Patently-O has a piece by Professor Joshua Sarnoff on the ruling. Sarnoff has quite a resume, apparently:
Professor Joshua Sarnoff, Assistant Director of the Glushko-Samuelson Intellectual Property Law Clinic and a Practitioner-in-Residence at the Washington College of Law, American University. Professor Sarnoff filed an amicus brief in support of Petitioner KSR.
Professor Sarnoff’s analysis of the ruling, once again, has some bearing on edupatents.

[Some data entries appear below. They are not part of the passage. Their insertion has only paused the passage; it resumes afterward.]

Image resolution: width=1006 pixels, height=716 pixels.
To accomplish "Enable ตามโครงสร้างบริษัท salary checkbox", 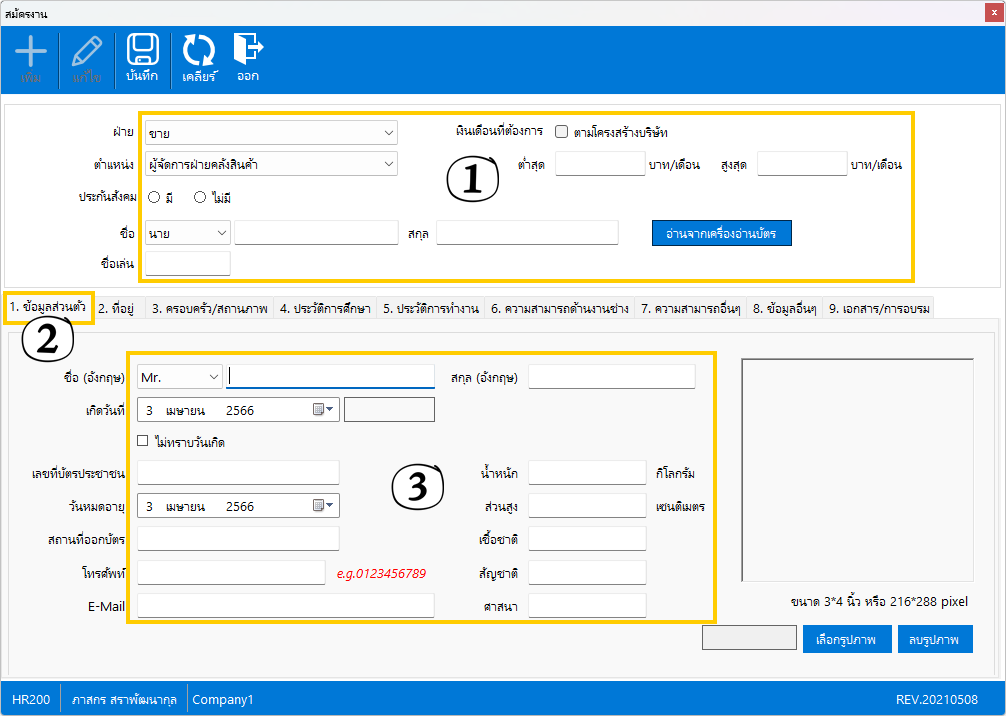I will pos(562,131).
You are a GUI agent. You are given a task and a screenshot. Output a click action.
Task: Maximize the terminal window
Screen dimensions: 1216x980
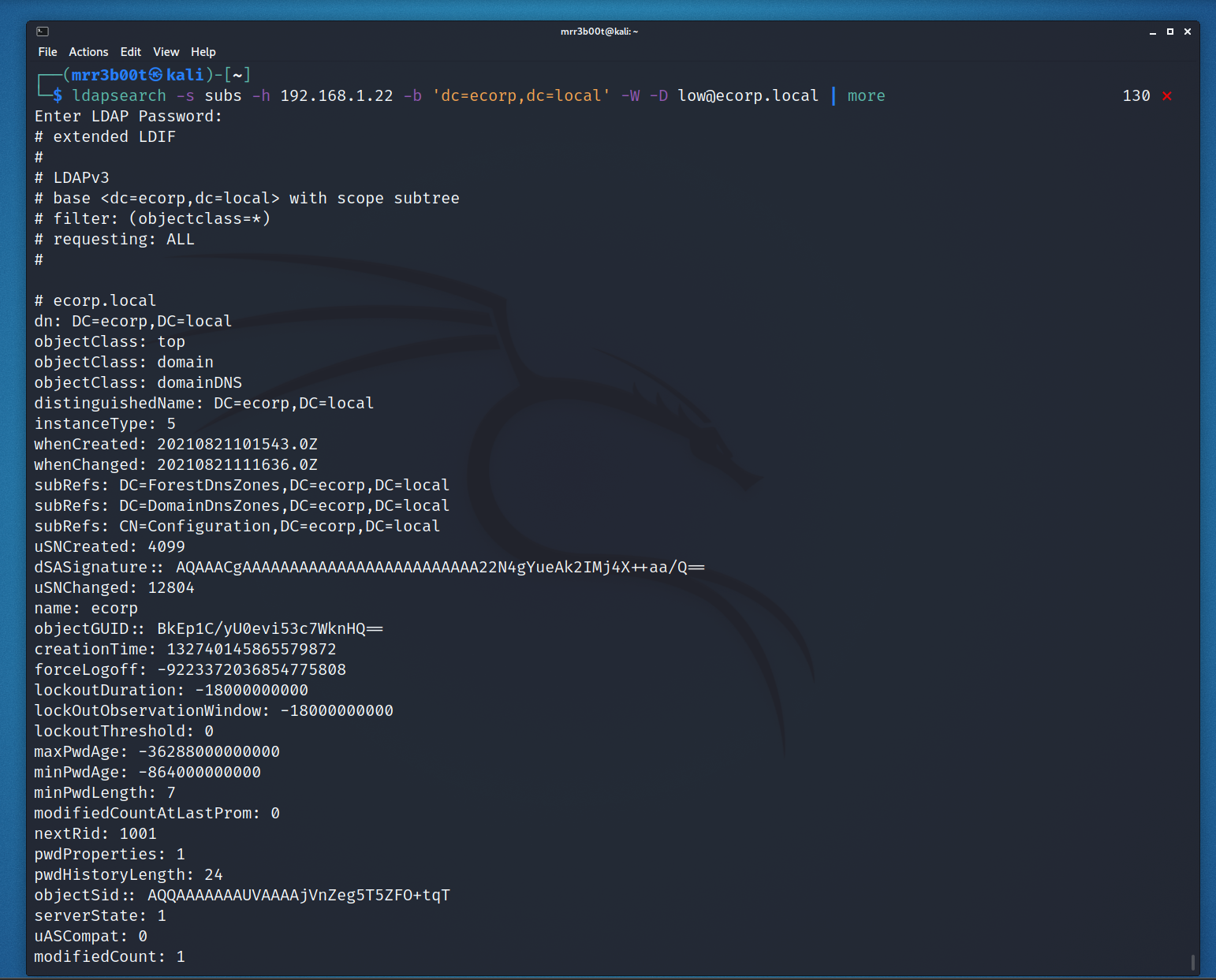pyautogui.click(x=1170, y=32)
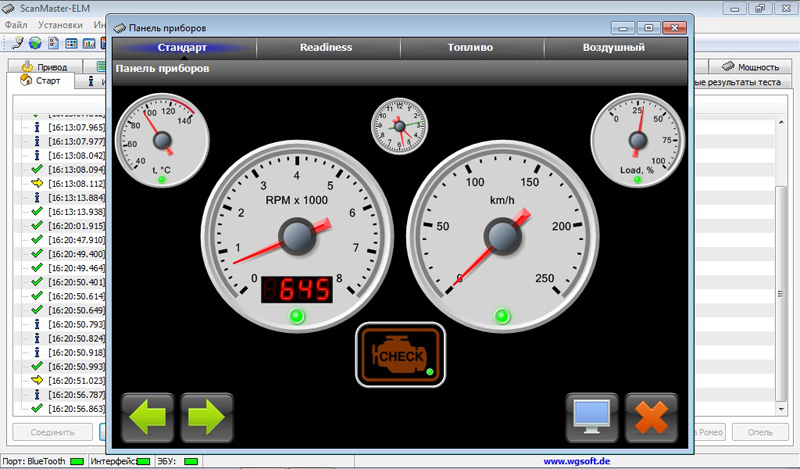Open the Readiness tab

[326, 47]

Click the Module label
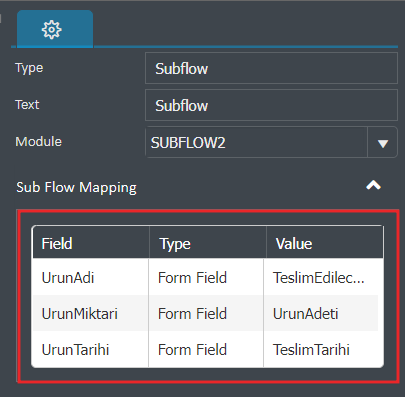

The fundamentals of the case are about whether combining two previously known inventions necessarily leads to a new, patentable innovation. Writes Sarnoff, quoting th opinion:
The Court rephrased the question as “whether a pedal designer of ordinary skill, facing the wide range of needs created by developments in the field of endeavor, would have seen a benefit to upgrading Asano with a sensor.” Slip op. at 20. The Court thus focused on evidence regarding the state of the automotive design art. Further, the Court noted that “[f]or a designer starting with Asano, the question was where to attach the sensor. The consequent legal question, then, is whether a pedal designer of ordinary skill starting with Asano would have found it obvious to put the sensor on a fixed pivot point. The prior art discussed above leads us to the conclusion that attaching the sensor where both KSR and Engelgau [the inventor] put it would have been obvious to a person or ordinary skill.” Slip op. at 21.
This may all sound like common sense. But common sense has fairly little to do with the way in which the obviousness standard has been applied at the time, which is why this ruling was needed. It imputes the hypothetical “person with ordinary skill in the art” with a modicum of imagination.
Sarnoff continues,
In summary, the Court’s test focuses on predictability and expected functions of combinations, rather than the inventive skill required to achieve them, and the Court’s holding relied on evidence regarding the motivations in the marketplace at the time of invention (but not regarding subsequent commercial success and other secondary factors). The Court’s focus thus will likely lead to greater Patent Office and lower court reliance on evidence regarding the nature of the person having ordinary skill in the art, the general state of the art and problems in it, and (possibly) secondary considerations that would tend to show the (un)predictability of the result or the lack of motivation to solve problems that would lead to the claimed combination.
In the case of educational software, the “art” in question could be argued to be software development. The “edu” in edupatents may well be made mostly irrelevant by this ruling, and that would be a good thing. It would mean that a technique that is generally known in the field of software development could not be made patentable simply by applying it to an education-specific domain.